Death is perhaps ironically the life blood of network television these days. If someone can watch ten hours of the premise for free every week, why would they pay to watch Alex Cross? The only people who would consider this fall into the subsets of Tyler Perry fans, James Patterson fans, and aimless date night couples. Peter Jackson accepted the same fate when The Lovely Bones earned a paltry $44.1 million. Alex Cross will presumably finish short of that total, guaranteeing its status as one of the purest box office disappointments of 2012.

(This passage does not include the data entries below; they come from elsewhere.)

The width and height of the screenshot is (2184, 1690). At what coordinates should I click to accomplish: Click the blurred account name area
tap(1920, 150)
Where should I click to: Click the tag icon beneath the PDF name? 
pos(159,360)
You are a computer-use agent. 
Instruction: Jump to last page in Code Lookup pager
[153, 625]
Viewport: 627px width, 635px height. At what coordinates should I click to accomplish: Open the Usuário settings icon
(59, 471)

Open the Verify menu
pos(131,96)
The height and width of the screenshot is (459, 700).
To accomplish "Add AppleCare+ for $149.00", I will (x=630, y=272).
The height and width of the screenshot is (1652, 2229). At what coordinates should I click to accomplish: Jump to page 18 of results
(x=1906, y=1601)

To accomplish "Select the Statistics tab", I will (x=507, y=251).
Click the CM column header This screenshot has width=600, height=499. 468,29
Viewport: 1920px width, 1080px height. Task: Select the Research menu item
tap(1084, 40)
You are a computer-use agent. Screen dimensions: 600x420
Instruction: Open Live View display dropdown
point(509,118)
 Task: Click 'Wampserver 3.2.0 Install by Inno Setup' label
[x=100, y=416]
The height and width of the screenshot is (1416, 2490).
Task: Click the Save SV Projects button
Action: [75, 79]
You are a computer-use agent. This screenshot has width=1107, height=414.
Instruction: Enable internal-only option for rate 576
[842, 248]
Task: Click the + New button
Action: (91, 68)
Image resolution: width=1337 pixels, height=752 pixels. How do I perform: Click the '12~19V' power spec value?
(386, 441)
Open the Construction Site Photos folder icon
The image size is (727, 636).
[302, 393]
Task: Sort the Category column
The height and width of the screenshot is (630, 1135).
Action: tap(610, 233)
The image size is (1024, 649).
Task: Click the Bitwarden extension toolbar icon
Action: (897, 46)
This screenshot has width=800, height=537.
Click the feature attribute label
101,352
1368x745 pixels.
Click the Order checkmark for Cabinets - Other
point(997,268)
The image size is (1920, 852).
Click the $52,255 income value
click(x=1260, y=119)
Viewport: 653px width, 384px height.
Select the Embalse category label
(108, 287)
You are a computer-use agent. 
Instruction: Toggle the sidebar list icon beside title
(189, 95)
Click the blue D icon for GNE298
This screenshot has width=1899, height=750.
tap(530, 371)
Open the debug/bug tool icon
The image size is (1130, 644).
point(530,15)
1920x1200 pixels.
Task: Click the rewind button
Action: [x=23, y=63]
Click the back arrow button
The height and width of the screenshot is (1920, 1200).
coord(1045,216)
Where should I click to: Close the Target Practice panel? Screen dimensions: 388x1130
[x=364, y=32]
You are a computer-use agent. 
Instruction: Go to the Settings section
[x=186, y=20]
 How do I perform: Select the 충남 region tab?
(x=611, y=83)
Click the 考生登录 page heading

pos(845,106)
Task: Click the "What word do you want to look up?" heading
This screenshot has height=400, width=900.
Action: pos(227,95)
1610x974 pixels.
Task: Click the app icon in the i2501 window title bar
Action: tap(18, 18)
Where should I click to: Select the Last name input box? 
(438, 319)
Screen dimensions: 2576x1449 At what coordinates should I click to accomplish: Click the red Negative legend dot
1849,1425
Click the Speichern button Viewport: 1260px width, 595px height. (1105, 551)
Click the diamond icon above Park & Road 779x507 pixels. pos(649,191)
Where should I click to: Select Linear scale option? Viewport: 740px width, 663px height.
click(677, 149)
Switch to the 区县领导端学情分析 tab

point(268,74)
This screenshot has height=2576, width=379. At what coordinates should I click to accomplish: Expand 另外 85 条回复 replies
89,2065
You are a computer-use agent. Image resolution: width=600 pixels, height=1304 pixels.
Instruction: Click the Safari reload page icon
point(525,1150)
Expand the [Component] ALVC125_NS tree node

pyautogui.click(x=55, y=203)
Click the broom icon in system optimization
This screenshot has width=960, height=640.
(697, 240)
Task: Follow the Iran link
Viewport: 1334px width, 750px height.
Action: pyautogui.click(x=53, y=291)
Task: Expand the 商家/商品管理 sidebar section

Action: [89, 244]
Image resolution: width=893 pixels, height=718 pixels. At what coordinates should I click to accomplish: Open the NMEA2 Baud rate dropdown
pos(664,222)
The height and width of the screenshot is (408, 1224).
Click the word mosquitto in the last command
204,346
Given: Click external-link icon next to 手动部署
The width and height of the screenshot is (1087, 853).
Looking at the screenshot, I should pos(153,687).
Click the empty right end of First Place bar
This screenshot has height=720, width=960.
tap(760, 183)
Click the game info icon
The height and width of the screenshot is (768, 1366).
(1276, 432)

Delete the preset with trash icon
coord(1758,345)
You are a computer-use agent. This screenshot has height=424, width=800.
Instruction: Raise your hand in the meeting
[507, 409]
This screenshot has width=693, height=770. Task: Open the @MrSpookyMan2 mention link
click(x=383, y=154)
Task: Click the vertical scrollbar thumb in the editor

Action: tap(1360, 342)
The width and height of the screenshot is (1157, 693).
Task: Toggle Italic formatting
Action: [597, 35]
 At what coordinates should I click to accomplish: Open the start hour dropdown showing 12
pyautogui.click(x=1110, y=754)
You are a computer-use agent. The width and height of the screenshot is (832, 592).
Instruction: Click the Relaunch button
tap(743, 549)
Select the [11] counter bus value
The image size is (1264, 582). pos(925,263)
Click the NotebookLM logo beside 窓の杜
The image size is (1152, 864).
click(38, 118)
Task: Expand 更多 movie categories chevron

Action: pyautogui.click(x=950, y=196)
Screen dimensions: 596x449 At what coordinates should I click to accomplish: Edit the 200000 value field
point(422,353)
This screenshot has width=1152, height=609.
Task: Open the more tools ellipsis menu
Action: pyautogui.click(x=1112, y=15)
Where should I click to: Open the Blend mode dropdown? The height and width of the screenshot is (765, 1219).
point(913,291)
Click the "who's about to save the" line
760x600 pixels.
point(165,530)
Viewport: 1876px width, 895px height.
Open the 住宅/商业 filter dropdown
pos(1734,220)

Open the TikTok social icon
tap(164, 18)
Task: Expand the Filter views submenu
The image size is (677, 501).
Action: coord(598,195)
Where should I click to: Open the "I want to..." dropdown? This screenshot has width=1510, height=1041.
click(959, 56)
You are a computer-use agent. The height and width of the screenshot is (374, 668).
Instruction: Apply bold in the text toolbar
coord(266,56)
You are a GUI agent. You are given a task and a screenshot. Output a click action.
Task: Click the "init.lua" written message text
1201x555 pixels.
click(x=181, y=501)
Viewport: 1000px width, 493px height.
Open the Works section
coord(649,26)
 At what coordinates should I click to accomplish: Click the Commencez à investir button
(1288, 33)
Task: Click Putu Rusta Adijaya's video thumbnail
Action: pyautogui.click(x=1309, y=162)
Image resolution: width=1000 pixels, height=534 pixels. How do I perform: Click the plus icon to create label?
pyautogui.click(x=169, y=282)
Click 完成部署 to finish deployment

Before we shed too many tears for Alex Cross, however, we should note that the movie is by all accounts dreadful. Only 12 out of 92 critics at Rotten Tomatoes enjoyed it. Remarkably, none of the 30 top critics gave Alex Cross a passing grade, giving it the rarest of rare 0% fresh rating in this category. The only good news for Alex Cross is that it features a modest $23 million budget. So Lionsgate could still turn a profit on this if it fares well overseas. If not, Alex Cross will be a critical and financial failure that could impede the chances of further James Patterson procedural adaptations in the short term. The author’s young adult series, Witch and Wizard, should be the focus of movie projects in the interim.

A pair of new releases last weekend comprises the sixth and seventh place entrants this weekend. Sinister falls from third to sixth place; it grossed another $9.0 million in the process. The 50% drop would ordinarily be solid for the second weekend of a horror film. For this particular frame, it represents the worst drop in the top ten, which speaks to the impeccable quality of the titles in release right now. Sinister has a running total of $32.0 million, spectacular for a $3 million production.

Seventh place belongs to last weekend’s disappointment, Here Comes the Boom. The Kevin James comedy fell an impressive 28% to $8.5 million. With $23.2 million in the bank after 10 days, the $42 million production has an outside chance at breaking even now. This is a startling turnaround after last weekend’s lackluster debut.

Rounding out the top ten are Pitch Perfect, Frankenweenie and Looper, all of which showed solid holds. Pitch Perfect, the choir competition comedy featuring Anna Kendrick, earned $7 million, down only 24% from last weekend. After wisely choosing to platform this film in order to earn word-of-mouth, Universal can be very pleased with its $45.8 million domestic total to date. Tim Burton’s Frankenweenie cannot claim similar success, as it had a low debut to start with and is now down to $4.4 million for the weekend. Its decline was 38%, one of the bigger drops in the top ten. The animated passion project now has a running total of $28.3 million, and has to be considered a disappointment for Disney. Finally, Sony’s science fiction thriller Looper declined only 32% from last weekend to $4.2 million. Its domestic total is $57.8 million, which compares quite positively to its production budget of around $30 million.

Combined revenue for the top 12 this weekend totaled $123.1 million. This represents an increase of 12.5% from the same weekend in 2011. The noteworthy aspect is that $52.6 million of the $109.4 million last year came from Paranormal Activity 3. With Paranormal Activity 4 grossing $22.4 million less than its predecessor, the rest of the top 12 has a revenue increase of $36.1 million or $3.3 million per movie on average. We have one of the deepest mid-October movie rosters in the history of the industry.